CyraCom Language Solutions
- Industry: Language services
- Founded: 1995
- Founder: Kevin J. Carey and Mark Myers
- Revenue: 109,600,000 United States dollar (2015)
- Website: cyracom.com

= CyraCom Language Solutions =

US Translation and Interpretation Services Company

CyraCom International, Inc. is an American language services company that provides over-the-phone and video interpretation and language assessment services. It is the largest provider of telephone interpretation services in the United States.

The company is headquartered in Tucson, Arizona.

== History ==
CyraCom was originally founded as Kevmark Industries in 1995 by Kevin J. Carey and Mark Myers. Myers and co-founder Kevin Carey built a prototype with two handsets connected to a single base, allowing both patients and providers to speak to an interpreter on a three-way call without passing a handset back and forth. The device later became known as the CyraPhone.

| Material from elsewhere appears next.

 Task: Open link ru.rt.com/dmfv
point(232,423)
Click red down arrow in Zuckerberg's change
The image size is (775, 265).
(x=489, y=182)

The company name was changed to CyraCom in 1997, named for Edmond Rostand's Cyrano de Bergerac. It operates call centers and offices in the United States with one office in the United Kingdom, Costa Rica and Mexico. Cyracom provides interpreters for hundreds of languages.

CyraCom acquired Washington, D.C. based Language Learning Enterprises in January 2010.

On july 3rd, 2025 Propio Language Services announced that they acquired Cyracom Language Solutions.